Betritt man „Shamar Garbu", fallen einem zuerst die vielen unterschiedlichen Buddhafiguren ins Auge. Und gleich darauf ein Portrait an der Wand. Der kleine Laden gehört Ratna Kumar Tuladhar aus Nepal. Er verrät, was es mit dem Mann auf dem Bild auf sich hat:
„Das war mein Urgroßvater. Vor etwa 125 Jahren ist er von Nepal aus auf einem Pferd über den Himalaja nach China gekommen. Damals konnten die Einheimischen seinen Namen nicht aussprechen. Da man ihn immer mit einem weißen Hut sah, wurde er Shamar Garbu genannt, was ‚weißer Hut' bedeutet. So kam auch der Laden zu seinem Namen."
Vor der friedlichen Befreiung Tibets 1951 wurden wegen der schlechten Verkehrsbedingungen Waren aus Indien, Nepal und Bhutan auf Pferden nach Lhasa transportiert. Die Ausländer in der Barkhor-Straße waren fast ausschließlich Nepalesen. Das Innere des Ladens hat sich seit mehr als 100 Jahren kaum verändert. Aber die Warenvielfalt ist größer geworden:
„Der Laden gibt es seit 125 Jahren. Meine Vorgänger haben keine Buddhafiguren verkauft, sondern Lebensmittel und Kleidung. Früher hatten die Tibeter wenig zu essen. Deshalb brachte man Nahrungsmittel und Kleidung hierher. Manchmal standen die Einheimischen Schlange, um hier einzukaufen."
Tuladhar ist Ladenbesitzer in der vierten Generation. Hatten seine Vorgänger noch mit widrigen Verkehrsbedingungen zu kämpfen, so stellen diese heutzutage kein Problem mehr dar:
„Mein Vater und Großvater brachten die Waren noch auf Pferden von Kathmandu hierher.
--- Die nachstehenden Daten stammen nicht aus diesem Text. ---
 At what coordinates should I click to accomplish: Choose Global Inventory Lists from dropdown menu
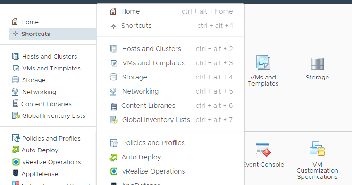click(x=171, y=120)
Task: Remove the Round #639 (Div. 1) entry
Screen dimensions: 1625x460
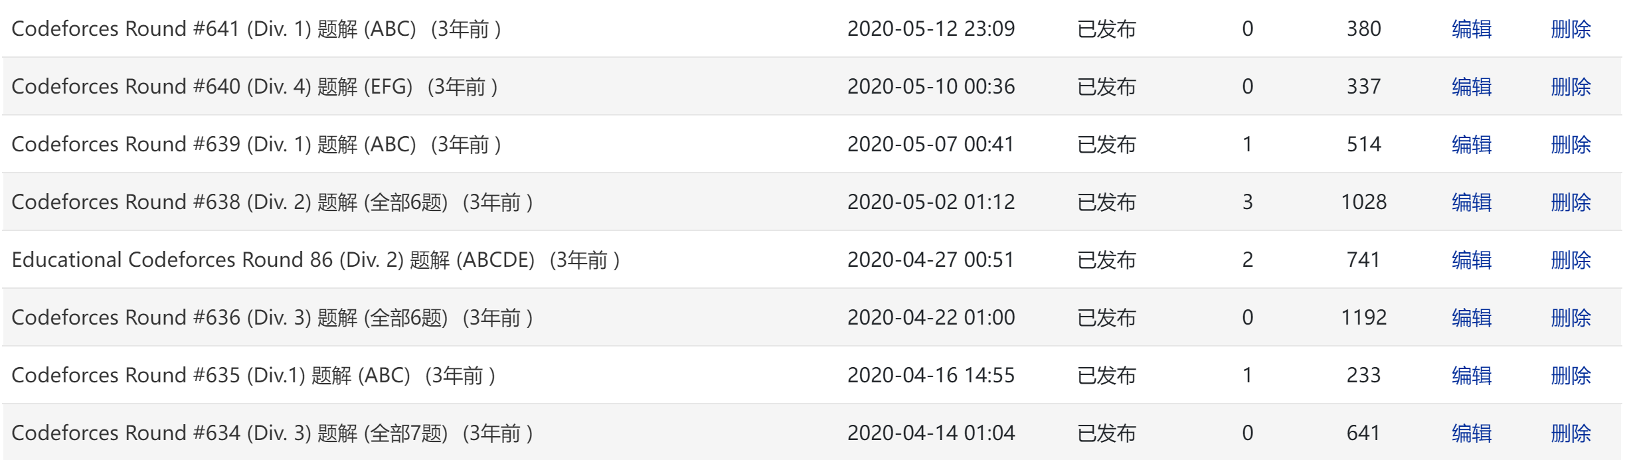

Es war mühsam. Die Reise dauerte ungefähr 25 Tage. Heutzutage ist der Verkehr besser. Von Lhasa nach Kathmandu braucht man nur noch 2 bis 3 Tage. Ich bringe chinesische Spezialitäten nach Nepal und umgekehrt auch nepalesische Waren nach China."
„Sharmar Garbu" befindet sich in einem konstanten Wandlungsprozess. Sein Geschäft hat Tuladhar den Veränderungen der Bedürfnisse der Einwohner angepasst. Er meint, „Sharmar Garbu" sei der erste Laden in der Barkhor-Straße, der Buddhafiguren verkauft. Die Figuren kämen aus den besten Fabriken Nepals und seien in Lhasa sehr gefragt:
„Es fehlt in Lhasa jetzt nicht mehr an Lebensmitteln oder Kleidung. Deshalb habe ich mich dazu entschlossen, Buddhafiguren zu verkaufen. Es ist der erste Laden dieser Art in der Barkhor-Straße."
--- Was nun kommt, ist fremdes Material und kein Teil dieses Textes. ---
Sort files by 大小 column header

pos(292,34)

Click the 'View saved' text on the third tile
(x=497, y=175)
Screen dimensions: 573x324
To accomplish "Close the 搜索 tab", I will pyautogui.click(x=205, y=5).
In den vergangenen 60 Jahren hat sich die kleine Barkhor-Straße zum größten Marktplatz Tibets gemausert. Reisende sollten sie sich nicht entgehen lassen. Einige meinen sogar, ohne einen Besuch in der Barkhor-Straße sei man nicht richtig in Lhasa gewesen. Auf nicht einmal zwei Kilometern gibt es mehr als 1.400 Läden, deren Besitzer aus Nepal, Indien und weiteren Ländern kommen oder Angehörige verschiedener chinesischer Nationalitäten sind. Der kleine internationale Markt ist mittlerweile zu einem Wahrzeichen Lhasas geworden, fast so wie die Wangfujing in Beijing, oder die Nanjing-Straße in Shanghai.
In den vergangenen 100 Jahren war „Sharmar Garbu" Zeuge der Veränderungen in der Barkhor-Straße und in Lhasa. Und auch in Zukunft werden sich der kleine Laden und die anderen Geschäfte weiterentwickeln und verändern.